*How to complete this task*: Go over the listing below line by line and tally those containing "will". Give only the tally.
(Records for the exercise begins)
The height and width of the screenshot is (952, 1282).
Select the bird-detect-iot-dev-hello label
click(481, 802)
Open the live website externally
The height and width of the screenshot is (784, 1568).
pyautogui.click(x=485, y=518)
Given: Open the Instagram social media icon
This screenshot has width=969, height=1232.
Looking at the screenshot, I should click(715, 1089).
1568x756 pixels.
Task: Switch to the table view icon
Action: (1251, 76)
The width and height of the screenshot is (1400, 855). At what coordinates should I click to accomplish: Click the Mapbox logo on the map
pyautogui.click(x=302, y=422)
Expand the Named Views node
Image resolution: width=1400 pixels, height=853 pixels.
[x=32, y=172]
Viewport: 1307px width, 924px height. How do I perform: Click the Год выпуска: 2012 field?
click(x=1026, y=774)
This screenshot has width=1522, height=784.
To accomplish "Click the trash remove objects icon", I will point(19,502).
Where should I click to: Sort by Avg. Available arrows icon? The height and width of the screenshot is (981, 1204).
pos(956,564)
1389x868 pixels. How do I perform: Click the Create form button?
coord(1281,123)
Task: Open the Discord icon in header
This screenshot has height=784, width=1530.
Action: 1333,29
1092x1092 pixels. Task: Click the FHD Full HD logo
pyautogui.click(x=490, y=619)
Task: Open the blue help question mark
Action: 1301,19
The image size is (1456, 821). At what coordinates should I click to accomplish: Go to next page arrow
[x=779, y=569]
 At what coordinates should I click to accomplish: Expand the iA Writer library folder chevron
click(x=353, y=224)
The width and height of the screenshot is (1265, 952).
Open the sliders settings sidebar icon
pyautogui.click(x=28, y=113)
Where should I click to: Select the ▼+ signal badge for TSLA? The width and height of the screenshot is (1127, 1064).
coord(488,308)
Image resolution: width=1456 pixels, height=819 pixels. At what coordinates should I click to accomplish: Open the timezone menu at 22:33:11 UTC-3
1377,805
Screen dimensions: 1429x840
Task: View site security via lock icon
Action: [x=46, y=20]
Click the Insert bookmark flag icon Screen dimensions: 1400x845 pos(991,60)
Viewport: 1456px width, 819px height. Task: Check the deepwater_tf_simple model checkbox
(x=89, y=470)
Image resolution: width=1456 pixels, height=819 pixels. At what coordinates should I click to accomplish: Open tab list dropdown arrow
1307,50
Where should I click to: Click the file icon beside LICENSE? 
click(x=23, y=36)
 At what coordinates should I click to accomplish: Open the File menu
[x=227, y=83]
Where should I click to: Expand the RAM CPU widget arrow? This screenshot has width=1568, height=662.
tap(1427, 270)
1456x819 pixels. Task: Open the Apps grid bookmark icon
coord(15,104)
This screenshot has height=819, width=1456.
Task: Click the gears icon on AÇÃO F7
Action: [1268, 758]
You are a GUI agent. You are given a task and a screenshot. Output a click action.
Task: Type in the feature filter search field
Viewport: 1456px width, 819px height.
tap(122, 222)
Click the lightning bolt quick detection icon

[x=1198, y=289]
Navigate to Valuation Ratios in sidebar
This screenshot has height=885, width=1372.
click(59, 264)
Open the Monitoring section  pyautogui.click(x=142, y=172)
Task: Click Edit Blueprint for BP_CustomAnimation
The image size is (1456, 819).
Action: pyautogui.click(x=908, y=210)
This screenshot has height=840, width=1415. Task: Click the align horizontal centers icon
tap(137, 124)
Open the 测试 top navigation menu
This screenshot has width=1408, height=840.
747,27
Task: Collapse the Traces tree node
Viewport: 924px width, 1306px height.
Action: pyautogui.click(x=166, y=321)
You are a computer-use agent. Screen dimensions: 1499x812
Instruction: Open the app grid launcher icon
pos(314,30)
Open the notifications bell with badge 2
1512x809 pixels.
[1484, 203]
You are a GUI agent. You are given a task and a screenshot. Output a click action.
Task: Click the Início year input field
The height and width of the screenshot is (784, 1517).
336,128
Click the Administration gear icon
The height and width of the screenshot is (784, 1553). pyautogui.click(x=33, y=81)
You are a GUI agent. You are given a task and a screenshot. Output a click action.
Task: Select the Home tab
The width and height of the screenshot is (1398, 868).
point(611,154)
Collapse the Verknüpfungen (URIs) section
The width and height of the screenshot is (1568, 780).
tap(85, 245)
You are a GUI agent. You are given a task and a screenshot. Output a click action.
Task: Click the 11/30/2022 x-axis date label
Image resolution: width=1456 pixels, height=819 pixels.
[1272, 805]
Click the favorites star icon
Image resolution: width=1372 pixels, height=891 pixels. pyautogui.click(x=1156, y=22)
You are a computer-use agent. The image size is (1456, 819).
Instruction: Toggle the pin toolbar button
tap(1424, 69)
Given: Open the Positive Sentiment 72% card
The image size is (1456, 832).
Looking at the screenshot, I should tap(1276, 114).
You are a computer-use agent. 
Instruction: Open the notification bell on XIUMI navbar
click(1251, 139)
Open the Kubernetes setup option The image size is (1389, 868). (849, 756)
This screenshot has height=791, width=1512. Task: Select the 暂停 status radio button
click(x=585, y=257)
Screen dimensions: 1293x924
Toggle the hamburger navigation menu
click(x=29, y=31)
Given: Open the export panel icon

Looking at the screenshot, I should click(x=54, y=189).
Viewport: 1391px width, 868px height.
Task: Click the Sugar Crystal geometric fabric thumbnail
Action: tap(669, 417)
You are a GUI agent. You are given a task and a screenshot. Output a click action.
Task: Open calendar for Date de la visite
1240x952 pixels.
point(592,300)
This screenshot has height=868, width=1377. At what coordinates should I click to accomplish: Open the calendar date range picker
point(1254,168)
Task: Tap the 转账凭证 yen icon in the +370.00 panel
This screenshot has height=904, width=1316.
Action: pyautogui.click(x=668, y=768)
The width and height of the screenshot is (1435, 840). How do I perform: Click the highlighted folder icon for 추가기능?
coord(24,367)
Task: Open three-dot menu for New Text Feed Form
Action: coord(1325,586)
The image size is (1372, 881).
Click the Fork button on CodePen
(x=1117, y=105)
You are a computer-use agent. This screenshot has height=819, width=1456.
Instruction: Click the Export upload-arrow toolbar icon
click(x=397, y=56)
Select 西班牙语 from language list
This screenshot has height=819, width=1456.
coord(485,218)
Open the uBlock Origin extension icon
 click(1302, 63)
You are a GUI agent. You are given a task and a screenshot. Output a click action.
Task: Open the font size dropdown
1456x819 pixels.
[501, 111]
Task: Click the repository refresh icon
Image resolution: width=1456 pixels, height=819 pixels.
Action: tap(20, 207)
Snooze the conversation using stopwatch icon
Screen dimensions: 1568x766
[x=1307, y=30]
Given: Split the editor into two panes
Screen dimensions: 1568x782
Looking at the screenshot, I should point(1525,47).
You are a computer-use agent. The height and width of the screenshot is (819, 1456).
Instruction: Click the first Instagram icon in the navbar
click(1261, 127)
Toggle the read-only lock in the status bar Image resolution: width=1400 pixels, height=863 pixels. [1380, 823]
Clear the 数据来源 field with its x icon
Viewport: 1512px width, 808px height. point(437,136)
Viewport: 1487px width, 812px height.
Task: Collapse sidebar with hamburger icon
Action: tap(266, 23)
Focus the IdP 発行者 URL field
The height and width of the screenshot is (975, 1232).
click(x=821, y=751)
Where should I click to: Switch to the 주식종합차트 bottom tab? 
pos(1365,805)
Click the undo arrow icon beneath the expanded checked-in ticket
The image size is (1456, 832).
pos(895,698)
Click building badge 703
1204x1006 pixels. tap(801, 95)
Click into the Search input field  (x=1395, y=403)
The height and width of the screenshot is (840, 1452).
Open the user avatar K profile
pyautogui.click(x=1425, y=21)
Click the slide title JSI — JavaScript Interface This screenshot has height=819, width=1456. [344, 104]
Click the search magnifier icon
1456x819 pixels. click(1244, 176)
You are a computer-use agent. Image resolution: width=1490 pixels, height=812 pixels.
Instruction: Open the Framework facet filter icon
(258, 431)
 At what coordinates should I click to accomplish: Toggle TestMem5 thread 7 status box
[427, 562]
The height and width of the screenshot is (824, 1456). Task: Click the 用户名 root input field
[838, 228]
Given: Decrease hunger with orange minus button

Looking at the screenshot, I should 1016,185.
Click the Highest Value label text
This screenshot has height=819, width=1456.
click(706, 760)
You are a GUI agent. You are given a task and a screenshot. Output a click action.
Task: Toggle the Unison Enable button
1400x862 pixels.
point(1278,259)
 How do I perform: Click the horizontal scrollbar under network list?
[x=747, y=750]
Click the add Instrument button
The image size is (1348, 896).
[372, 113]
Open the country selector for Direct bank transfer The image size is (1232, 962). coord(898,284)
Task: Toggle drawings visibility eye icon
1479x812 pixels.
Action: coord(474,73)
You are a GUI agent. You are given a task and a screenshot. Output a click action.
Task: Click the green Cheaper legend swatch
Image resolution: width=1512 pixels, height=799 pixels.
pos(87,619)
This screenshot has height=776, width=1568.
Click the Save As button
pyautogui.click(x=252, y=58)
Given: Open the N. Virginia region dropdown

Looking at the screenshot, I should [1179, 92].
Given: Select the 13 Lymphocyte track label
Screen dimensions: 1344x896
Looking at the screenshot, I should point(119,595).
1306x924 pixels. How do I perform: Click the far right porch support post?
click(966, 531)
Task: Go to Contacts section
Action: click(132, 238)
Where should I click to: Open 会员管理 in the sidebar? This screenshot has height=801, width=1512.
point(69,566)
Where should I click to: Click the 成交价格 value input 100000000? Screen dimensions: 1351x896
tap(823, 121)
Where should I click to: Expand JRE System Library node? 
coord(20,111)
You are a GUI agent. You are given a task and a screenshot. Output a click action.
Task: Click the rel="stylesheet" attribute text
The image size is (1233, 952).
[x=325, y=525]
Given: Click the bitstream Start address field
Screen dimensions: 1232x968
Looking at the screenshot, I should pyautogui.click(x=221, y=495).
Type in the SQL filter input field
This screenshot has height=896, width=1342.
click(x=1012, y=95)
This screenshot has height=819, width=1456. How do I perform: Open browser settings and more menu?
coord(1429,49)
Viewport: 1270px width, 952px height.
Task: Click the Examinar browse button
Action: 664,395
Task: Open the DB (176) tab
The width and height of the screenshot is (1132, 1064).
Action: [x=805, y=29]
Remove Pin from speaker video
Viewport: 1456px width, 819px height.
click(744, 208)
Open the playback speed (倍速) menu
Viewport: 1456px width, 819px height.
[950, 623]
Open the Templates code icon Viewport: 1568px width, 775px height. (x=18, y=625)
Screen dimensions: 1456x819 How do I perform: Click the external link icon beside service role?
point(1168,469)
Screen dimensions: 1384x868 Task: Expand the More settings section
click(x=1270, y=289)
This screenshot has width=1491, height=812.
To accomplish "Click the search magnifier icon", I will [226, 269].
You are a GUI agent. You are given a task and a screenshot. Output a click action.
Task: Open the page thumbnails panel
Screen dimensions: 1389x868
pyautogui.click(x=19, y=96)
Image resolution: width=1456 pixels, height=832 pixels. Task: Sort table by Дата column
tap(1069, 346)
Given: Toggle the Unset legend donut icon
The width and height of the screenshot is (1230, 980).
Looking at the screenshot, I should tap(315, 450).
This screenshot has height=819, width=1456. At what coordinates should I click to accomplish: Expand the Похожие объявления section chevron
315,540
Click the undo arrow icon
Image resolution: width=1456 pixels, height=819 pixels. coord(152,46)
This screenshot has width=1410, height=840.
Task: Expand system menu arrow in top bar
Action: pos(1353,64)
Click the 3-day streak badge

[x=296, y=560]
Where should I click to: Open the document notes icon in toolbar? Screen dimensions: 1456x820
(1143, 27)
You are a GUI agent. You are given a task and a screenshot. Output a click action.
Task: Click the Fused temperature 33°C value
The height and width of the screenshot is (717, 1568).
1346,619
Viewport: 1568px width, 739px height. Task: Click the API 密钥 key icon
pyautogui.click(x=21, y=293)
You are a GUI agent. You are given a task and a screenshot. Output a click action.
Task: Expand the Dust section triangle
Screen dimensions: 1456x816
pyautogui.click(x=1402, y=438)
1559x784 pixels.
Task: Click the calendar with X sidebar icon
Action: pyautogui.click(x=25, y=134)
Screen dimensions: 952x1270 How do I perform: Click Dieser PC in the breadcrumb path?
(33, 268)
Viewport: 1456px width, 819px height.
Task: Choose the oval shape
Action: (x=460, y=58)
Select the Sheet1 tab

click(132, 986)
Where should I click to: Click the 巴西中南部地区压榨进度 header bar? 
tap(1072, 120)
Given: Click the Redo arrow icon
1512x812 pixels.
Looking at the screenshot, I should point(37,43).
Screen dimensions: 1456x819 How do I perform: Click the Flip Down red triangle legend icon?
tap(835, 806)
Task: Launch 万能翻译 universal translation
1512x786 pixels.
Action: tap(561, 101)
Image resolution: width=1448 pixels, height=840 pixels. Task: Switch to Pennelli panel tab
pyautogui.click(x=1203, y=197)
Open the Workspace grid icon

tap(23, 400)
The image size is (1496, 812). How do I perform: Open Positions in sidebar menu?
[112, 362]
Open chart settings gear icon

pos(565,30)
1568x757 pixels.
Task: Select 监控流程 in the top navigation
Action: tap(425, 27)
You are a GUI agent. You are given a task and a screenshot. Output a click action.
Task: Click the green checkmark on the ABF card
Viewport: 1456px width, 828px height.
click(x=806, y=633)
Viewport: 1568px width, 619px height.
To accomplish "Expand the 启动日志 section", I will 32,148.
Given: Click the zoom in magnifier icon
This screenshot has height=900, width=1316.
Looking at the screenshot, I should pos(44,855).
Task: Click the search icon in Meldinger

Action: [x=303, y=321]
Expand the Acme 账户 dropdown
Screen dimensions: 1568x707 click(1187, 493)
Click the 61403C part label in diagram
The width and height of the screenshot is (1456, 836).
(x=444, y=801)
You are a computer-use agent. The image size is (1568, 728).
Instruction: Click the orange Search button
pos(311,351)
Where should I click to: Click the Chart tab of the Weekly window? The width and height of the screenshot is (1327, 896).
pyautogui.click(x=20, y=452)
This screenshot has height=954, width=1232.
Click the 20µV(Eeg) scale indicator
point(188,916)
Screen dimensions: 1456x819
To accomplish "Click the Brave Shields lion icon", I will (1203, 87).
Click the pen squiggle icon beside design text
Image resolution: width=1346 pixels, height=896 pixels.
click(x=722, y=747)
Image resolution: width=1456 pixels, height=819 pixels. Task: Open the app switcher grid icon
(Records for the exercise ends)
*Reply*: 4